◆ Work order
Output nothing but the lines from the first line of the entries to the line with "Intégrations (757, 1743)", inclusive, exactly as they read.

++++ Source data ++++

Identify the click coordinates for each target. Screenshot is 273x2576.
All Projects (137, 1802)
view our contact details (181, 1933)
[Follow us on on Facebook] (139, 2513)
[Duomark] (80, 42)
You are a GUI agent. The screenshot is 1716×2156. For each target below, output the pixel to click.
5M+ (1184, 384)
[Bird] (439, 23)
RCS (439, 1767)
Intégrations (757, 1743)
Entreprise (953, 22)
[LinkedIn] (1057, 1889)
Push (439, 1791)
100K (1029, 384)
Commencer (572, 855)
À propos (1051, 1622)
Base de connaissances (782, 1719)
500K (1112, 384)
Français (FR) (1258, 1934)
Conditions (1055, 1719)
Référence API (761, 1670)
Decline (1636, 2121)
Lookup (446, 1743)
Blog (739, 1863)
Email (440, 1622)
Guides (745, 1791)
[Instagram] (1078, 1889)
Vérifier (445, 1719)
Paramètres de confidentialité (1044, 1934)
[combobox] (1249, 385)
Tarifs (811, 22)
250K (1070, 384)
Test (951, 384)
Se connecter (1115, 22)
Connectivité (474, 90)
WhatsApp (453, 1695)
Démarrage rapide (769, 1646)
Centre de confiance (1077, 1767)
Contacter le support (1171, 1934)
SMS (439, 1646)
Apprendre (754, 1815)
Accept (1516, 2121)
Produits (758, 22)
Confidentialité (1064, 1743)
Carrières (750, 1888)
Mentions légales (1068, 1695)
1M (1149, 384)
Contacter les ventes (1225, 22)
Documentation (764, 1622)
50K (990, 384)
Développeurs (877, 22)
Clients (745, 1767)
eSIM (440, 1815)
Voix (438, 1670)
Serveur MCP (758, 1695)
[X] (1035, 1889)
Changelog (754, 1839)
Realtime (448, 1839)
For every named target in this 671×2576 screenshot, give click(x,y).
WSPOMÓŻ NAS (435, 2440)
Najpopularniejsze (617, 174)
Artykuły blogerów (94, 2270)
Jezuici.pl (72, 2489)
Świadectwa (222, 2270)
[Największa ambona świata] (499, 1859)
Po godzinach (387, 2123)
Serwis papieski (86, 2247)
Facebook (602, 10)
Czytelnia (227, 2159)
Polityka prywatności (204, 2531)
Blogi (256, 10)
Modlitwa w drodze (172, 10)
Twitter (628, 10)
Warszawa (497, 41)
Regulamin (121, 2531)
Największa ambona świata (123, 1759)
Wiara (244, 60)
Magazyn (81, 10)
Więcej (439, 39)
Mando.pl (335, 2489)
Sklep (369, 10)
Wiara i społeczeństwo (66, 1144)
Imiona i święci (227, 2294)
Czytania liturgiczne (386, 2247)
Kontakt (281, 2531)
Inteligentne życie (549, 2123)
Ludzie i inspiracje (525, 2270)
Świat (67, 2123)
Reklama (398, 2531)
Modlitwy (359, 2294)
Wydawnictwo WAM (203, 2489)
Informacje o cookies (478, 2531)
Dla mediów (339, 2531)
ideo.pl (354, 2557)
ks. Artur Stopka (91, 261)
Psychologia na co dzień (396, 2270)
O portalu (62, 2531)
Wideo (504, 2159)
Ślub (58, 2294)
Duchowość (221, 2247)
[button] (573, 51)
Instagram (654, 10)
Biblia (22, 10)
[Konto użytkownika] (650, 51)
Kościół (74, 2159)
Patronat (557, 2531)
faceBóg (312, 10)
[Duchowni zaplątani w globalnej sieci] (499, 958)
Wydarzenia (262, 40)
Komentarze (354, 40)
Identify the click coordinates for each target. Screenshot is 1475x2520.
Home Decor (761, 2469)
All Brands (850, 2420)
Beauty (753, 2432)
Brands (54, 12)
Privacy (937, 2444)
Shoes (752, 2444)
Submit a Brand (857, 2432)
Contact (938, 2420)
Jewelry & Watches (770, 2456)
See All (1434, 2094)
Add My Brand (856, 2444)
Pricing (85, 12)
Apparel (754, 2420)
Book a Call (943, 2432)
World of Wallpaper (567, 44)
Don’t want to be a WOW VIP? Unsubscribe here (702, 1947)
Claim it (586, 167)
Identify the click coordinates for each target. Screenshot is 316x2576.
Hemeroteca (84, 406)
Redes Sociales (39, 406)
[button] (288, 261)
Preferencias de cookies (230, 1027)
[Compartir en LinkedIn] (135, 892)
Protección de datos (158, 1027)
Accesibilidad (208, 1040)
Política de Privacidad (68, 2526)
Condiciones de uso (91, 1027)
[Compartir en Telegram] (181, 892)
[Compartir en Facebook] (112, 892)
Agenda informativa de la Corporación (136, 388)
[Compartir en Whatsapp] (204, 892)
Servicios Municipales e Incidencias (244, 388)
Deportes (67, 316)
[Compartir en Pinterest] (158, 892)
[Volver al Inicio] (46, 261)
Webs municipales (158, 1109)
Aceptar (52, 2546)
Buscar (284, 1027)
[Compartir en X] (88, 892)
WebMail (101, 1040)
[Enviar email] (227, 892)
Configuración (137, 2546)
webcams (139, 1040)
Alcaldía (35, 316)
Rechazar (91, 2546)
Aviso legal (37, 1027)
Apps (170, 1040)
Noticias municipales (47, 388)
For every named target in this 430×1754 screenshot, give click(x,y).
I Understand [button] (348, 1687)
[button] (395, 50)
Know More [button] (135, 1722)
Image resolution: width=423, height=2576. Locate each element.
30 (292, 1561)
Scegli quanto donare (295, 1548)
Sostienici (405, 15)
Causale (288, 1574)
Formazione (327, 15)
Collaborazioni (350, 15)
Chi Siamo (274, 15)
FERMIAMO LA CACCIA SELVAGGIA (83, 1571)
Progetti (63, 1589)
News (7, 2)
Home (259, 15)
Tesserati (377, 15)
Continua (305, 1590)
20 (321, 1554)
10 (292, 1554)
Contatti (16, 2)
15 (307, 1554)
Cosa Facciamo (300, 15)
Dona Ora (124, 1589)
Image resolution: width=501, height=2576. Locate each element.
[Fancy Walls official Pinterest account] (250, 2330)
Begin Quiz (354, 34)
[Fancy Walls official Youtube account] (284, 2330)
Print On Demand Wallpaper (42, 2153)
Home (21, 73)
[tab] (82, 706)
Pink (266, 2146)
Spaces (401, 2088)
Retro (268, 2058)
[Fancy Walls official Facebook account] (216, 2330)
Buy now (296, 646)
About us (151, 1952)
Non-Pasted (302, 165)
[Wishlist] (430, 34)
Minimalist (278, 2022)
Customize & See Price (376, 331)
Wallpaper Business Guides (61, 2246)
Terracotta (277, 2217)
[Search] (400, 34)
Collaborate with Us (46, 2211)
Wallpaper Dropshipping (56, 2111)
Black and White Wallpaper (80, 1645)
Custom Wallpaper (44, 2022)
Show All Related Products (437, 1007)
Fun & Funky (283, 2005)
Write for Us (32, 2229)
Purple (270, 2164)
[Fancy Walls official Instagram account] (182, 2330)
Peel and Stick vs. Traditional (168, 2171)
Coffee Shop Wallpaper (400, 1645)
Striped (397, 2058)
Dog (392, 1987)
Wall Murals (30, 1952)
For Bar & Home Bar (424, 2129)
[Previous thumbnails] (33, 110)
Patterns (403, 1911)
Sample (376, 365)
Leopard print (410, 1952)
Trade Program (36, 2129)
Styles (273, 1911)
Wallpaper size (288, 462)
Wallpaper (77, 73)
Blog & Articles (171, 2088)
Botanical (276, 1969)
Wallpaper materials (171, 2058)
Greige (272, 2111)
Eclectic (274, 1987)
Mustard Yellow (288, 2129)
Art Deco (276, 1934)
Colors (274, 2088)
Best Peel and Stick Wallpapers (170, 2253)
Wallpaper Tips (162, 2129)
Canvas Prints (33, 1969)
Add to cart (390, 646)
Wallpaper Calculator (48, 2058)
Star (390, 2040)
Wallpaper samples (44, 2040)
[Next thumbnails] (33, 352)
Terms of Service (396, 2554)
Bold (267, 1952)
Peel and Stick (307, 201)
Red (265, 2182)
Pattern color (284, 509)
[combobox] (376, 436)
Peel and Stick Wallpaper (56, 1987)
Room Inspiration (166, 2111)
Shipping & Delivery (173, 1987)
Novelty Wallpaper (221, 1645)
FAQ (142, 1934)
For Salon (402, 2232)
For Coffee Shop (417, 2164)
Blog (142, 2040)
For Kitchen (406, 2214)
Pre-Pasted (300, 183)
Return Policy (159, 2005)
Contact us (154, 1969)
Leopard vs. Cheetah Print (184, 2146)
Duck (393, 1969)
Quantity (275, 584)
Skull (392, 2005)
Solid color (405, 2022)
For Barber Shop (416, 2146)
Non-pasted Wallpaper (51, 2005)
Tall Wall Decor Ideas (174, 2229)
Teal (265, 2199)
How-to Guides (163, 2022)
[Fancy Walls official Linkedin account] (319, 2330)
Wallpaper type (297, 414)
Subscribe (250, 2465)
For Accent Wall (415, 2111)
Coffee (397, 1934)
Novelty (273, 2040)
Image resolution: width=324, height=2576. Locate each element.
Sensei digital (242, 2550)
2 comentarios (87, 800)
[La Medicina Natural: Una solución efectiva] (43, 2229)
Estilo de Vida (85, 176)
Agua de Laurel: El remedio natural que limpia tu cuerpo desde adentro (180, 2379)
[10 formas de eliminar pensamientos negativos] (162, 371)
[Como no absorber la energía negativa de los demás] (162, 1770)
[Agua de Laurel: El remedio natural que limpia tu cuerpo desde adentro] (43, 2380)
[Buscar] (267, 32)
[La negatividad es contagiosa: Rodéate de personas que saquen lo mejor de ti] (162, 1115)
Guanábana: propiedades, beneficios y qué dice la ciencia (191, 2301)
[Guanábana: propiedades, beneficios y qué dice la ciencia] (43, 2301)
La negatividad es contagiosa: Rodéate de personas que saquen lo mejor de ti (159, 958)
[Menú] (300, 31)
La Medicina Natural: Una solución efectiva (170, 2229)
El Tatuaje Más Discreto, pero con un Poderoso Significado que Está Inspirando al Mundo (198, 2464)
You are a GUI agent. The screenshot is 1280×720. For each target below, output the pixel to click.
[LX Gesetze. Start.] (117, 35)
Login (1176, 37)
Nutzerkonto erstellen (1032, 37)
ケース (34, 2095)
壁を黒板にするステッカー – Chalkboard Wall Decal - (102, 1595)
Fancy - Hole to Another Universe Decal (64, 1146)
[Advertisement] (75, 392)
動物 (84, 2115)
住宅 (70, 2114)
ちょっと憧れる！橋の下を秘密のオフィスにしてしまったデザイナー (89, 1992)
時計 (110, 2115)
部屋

++++

◆ Task result
Identify the click coordinates for each target. Screenshot is 273x2576.
All Projects (137, 1802)
view our contact details (181, 1933)
[Follow us on on Facebook] (139, 2513)
[Duomark] (80, 42)
You are a GUI agent. The screenshot is 1716×2156. For each target below, output the pixel to click.
5M+ (1184, 384)
[Bird] (439, 23)
RCS (439, 1767)
Intégrations (757, 1743)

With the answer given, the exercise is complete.